What is asked: Can you change every "button" in the entries below to "control", leave everything else as it is, and give the entries back without the pictures?

________________________________________

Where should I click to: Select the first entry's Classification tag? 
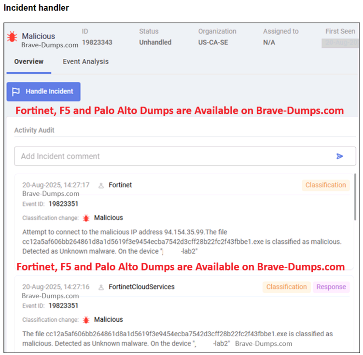(x=325, y=185)
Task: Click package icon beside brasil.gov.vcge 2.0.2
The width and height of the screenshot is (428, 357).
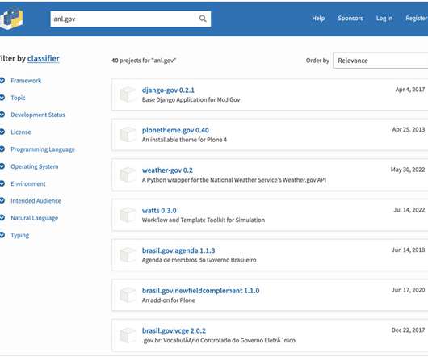Action: pos(128,335)
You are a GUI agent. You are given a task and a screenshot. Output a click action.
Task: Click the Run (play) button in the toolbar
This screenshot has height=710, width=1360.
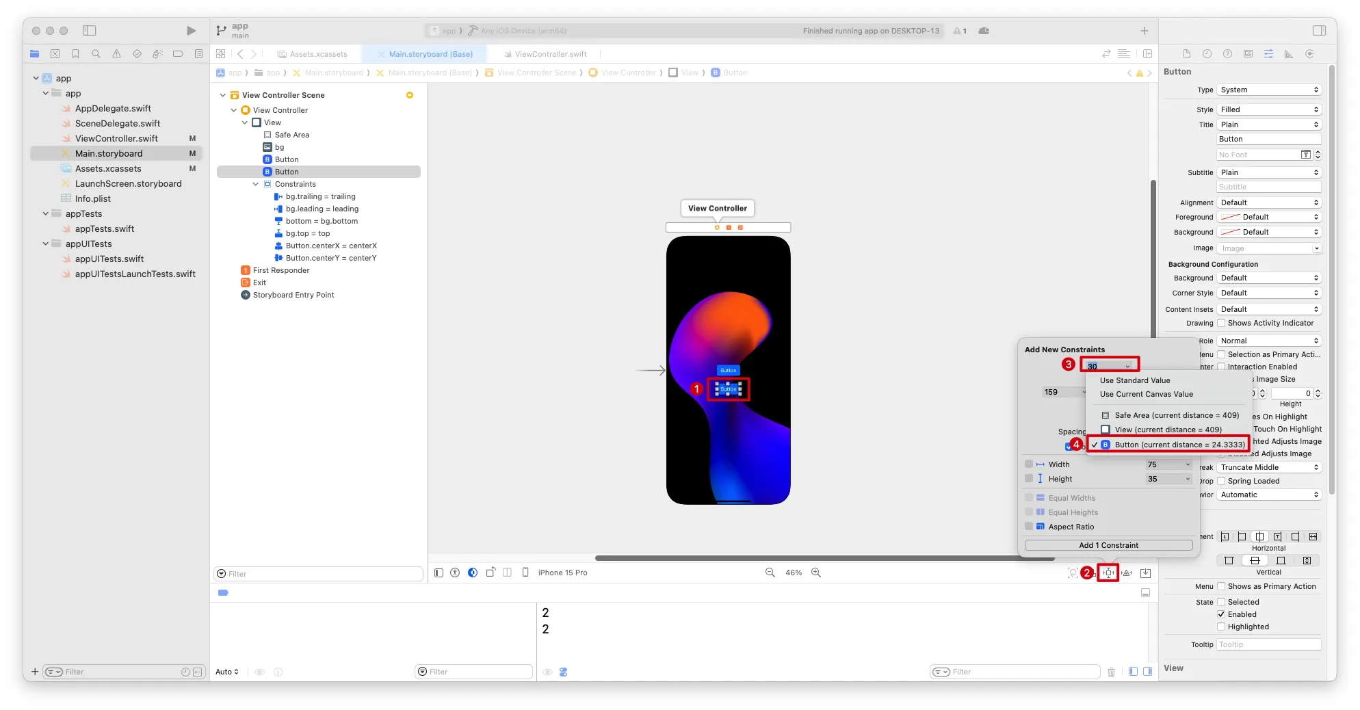point(191,31)
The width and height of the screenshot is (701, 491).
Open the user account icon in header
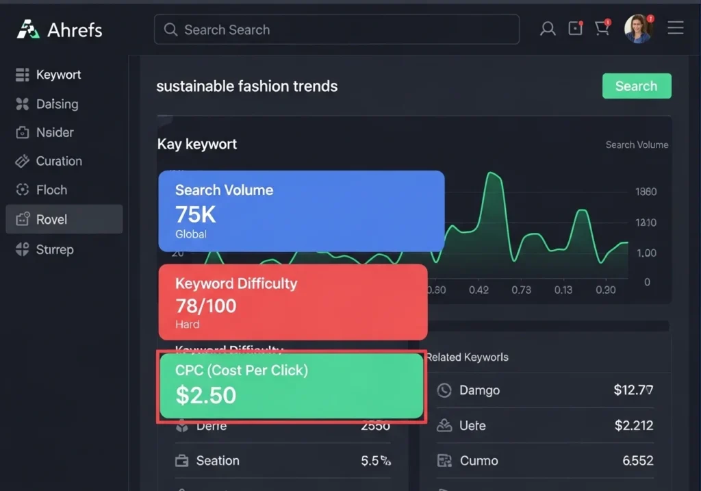coord(548,29)
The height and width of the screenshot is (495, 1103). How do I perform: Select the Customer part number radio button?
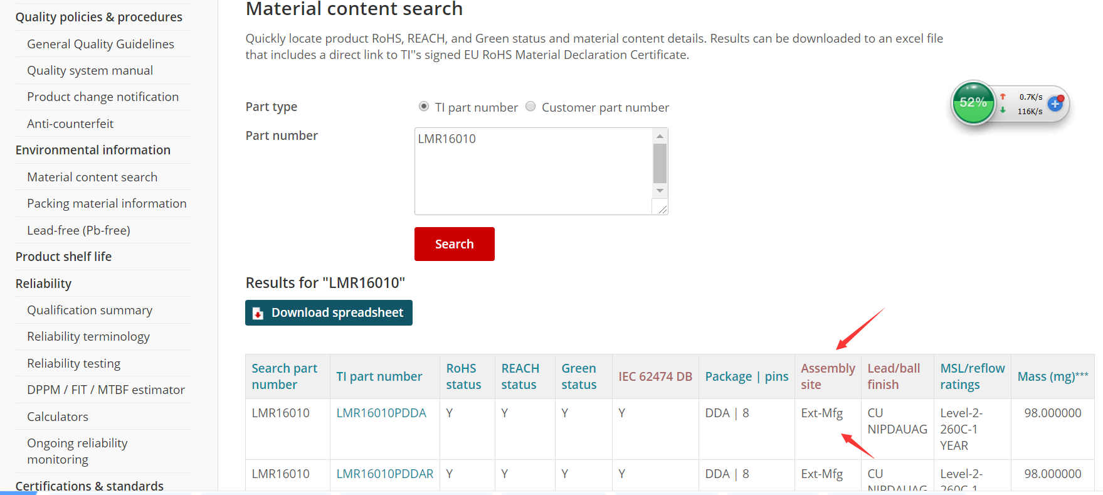pos(530,107)
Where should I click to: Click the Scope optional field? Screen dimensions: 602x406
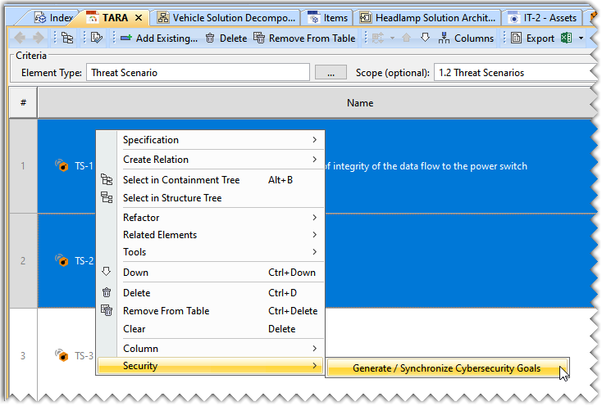513,72
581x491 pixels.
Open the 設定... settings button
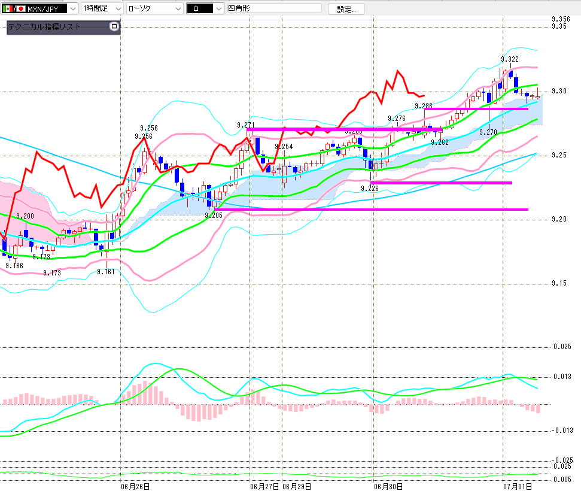click(346, 9)
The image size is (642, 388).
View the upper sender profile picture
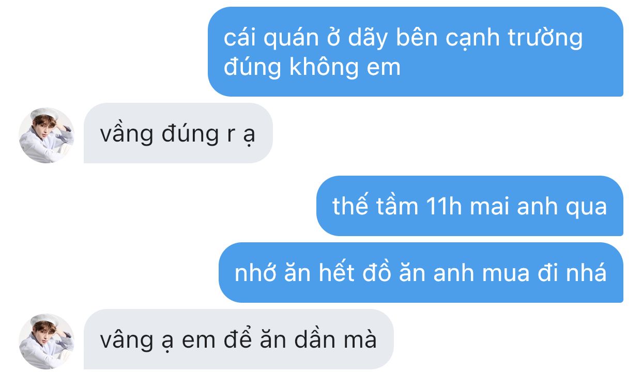click(x=47, y=135)
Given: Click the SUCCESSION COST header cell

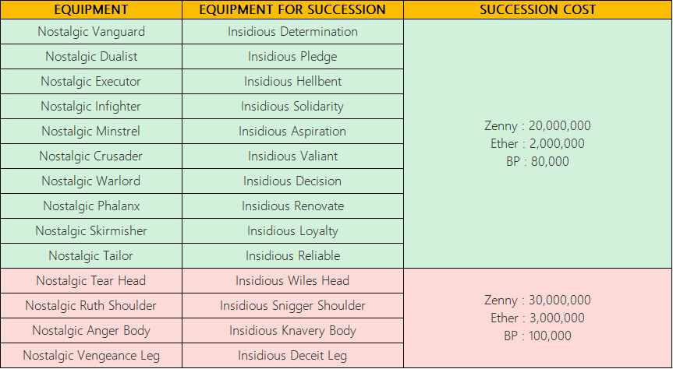Looking at the screenshot, I should pos(538,9).
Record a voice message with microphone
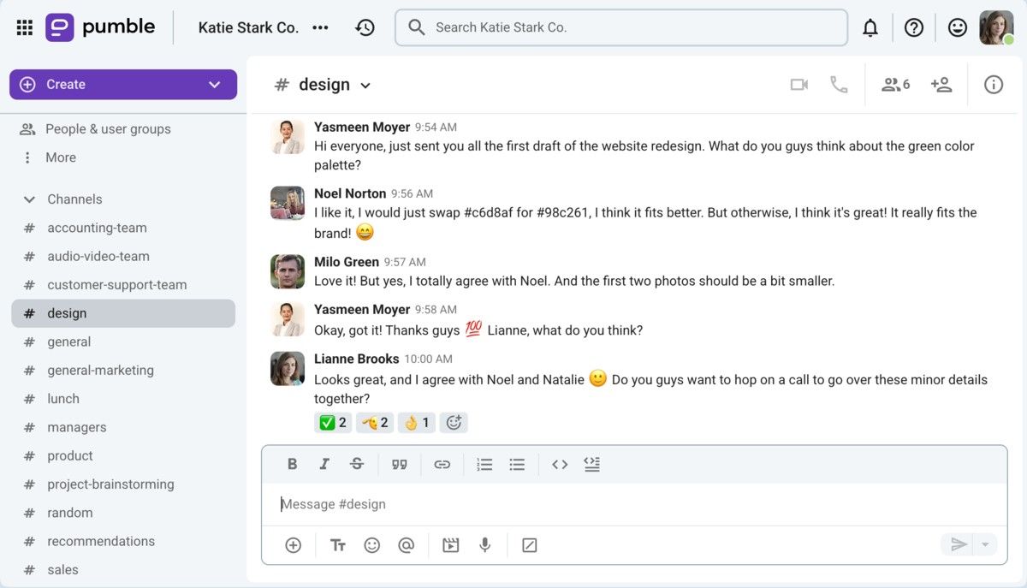The height and width of the screenshot is (588, 1027). pyautogui.click(x=485, y=545)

________________________________________

Task answer:
Where should I click to: Select the first entry's Classification tag? 
(x=325, y=185)
Task: Click package icon beside brasil.gov.vcge 2.0.2
The width and height of the screenshot is (428, 357).
Action: pos(128,335)
You are a GUI agent. You are given a task and a screenshot. Output a click action.
Task: Click the Run (play) control in the toolbar
This screenshot has height=710, width=1360.
point(191,31)
The width and height of the screenshot is (701, 491).
Open the user account icon in header
coord(548,29)
The height and width of the screenshot is (495, 1103). How do I perform: Select the Customer part number radio control?
pos(530,107)
Where should I click to: Click the Scope optional field? Screen dimensions: 602x406
513,72
581x491 pixels.
Open the 設定... settings control
click(346, 9)
The image size is (642, 388).
View the upper sender profile picture
click(x=47, y=135)
Given: Click the SUCCESSION COST header cell

Looking at the screenshot, I should pos(538,9).
Record a voice message with microphone
The height and width of the screenshot is (588, 1027). pyautogui.click(x=485, y=545)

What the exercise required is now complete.